Вот и поговори тут про жизнь - никакого простору! Чернов со значением поглядел на задумчиво жующего Бориса Иваныча, сказал внучке:
- У тебя не будут.
- А когда вырасту большая-пребольшая?
- И когда вырастешь - не будут. У женского полу усов не бывает.
- Да? - Аннушка глядела на деда с обидой, вот-вот заплачет.
- А ты погляди на свою маму - нет ведь у ней. И бабушка вон без усов. Аннушка заревела в голос:
- Хочу усы, хочу-у усы! У-у-усы хо-очу!..
Не только разговор закончить, картошки спокойно не мог поесть, так и вылез из-за стола до время. Девчонку успокаивала Нина, квохтала рядом Марфа, убеждал Борис Иваныч, выпячивая свою безусую губу, но все напрасно. Аннушка любила деда и хотела, чтобы у нее тоже были пушистые, щекочущие усы. Чернов взял ее на руки и пошел в горницу, пообещав рассказать сказку. Аннушка успокоилась: она любила сказки.

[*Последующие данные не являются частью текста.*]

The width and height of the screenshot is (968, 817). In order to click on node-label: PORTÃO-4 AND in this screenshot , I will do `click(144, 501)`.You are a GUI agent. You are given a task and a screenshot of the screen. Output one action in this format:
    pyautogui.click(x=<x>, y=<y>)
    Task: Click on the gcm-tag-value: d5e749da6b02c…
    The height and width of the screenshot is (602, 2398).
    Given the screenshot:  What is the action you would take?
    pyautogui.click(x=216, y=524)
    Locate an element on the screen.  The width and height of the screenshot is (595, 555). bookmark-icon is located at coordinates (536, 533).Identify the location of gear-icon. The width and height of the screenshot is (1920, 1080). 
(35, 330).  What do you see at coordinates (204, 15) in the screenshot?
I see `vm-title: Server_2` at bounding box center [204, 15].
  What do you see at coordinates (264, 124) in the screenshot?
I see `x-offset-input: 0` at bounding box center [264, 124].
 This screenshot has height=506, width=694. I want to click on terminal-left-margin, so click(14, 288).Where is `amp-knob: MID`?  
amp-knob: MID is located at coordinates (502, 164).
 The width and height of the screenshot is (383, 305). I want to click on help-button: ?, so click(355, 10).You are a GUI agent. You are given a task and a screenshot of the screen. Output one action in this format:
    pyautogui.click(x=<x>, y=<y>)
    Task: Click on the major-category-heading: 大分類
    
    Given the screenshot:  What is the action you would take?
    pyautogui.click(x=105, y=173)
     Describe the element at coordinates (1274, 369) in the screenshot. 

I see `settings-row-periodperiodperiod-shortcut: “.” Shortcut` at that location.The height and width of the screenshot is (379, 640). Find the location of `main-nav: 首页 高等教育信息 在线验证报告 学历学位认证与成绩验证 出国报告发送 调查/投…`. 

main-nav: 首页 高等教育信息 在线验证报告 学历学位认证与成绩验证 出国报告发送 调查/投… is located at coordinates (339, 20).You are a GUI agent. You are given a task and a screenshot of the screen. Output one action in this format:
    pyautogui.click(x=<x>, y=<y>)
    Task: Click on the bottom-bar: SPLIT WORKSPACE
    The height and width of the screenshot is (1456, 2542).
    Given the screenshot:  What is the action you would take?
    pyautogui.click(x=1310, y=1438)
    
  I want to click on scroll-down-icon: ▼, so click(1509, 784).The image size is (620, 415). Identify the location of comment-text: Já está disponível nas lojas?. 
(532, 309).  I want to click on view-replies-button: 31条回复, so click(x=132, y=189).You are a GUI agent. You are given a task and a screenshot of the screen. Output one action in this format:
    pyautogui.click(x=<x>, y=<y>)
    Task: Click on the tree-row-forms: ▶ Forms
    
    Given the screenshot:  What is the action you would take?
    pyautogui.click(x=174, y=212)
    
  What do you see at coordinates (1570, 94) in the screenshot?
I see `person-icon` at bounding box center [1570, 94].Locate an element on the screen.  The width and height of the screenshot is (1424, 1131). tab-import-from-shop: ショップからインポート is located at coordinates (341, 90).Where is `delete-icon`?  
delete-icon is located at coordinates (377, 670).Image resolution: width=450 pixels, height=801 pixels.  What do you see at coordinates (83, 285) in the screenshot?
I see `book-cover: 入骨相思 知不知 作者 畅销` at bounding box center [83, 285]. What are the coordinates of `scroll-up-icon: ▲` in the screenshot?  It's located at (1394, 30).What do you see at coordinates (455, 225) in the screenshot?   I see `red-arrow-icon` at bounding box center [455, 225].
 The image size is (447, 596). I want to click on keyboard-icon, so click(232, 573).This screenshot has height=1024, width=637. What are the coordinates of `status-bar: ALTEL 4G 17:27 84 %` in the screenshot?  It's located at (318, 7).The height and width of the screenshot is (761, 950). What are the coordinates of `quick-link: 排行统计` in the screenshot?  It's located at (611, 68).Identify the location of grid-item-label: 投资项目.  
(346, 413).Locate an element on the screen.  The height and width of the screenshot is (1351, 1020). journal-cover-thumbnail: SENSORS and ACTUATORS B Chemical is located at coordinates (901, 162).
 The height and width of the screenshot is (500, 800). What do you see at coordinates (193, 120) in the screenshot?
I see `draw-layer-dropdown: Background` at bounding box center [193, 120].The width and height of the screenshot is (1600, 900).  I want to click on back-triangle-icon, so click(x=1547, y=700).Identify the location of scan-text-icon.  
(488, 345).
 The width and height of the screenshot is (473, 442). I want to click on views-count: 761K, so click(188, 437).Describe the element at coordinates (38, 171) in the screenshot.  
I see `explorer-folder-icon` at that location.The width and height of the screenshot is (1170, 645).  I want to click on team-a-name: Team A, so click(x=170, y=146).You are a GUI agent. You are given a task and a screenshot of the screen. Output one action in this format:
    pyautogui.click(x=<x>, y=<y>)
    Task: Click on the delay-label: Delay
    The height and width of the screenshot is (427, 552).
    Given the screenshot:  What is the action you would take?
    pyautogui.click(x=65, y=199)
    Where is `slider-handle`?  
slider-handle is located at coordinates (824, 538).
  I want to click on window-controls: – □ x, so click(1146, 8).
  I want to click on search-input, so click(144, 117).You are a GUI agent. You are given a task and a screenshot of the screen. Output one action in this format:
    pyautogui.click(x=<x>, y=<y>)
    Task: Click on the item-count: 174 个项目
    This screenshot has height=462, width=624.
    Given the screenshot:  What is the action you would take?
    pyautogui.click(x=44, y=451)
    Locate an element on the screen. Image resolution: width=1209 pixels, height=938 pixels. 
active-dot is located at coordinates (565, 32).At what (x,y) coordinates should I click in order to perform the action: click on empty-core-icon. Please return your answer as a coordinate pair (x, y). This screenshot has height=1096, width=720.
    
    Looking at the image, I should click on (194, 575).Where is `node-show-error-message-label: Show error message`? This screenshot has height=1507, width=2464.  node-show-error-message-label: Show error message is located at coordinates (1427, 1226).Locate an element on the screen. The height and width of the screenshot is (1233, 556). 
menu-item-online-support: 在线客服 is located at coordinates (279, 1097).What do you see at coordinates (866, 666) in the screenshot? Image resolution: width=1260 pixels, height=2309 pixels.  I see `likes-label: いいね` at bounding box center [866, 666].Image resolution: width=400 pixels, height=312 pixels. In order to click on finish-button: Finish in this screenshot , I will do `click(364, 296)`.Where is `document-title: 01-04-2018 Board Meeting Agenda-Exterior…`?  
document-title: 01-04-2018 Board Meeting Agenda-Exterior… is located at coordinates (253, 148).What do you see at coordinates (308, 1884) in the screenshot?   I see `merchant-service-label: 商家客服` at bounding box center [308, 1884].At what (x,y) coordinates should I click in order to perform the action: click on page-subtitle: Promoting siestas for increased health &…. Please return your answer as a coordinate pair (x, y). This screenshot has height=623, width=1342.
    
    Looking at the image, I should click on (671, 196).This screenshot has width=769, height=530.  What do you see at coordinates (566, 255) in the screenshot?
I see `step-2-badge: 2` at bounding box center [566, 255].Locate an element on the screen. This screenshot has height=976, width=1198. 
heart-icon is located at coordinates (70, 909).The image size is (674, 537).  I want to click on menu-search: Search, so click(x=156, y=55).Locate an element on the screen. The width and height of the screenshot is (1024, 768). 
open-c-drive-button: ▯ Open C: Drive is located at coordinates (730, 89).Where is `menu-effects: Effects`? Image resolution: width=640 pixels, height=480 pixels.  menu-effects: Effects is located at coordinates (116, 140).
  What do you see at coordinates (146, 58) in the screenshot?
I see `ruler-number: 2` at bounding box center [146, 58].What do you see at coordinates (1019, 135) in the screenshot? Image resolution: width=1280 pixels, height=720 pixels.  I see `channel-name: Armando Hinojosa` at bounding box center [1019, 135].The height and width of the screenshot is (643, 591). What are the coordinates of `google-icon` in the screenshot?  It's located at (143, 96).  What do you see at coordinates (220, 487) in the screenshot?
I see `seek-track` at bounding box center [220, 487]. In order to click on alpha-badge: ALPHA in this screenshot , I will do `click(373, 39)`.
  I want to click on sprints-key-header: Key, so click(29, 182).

- Только давай разденемся, ты ляжешь в свою кроватку и после сказки сразу уснешь.
- Усну, - согласилась Аннушка.
Чернов снял с нее платьишко, колготки, а потом отнес за перегородку, где спала Нина и рядом с ее постелью стояла детская кроватка. Чернов сел на постель Нины, спросил, какую сказку лучше рассказать.
- Про дворец, - выбрала Аннушка.
- Ну, про дворец так про дворец. Только ты глазки закрой и лежи спокойно, слушай. И тогда все увидишь, что я буду сказывать. Ну вот и молодец. Слушай. Хлоп-хлоп дворец, соломенный крылец. Как во этим дворце старичок живет да старочка, паренек у них да девочка - сынок Ванюшка, дочка Аннушка…
Старинная, распевная, убаюкивающая, потекла сказка о добрых стариках-крестьянах, у которых были такие пригожие и разумные дети, что бедность им уже не казалась пагубной, каждый день они встречали с радостью, как подарок, и все были счастливы.
Аннушка, смежив веки, дышала ровно и сквозь сон уже спросила:
- А усы?
- Вырастут, внученька, и усы. Вот станешь большая, они и вырастут. Спи.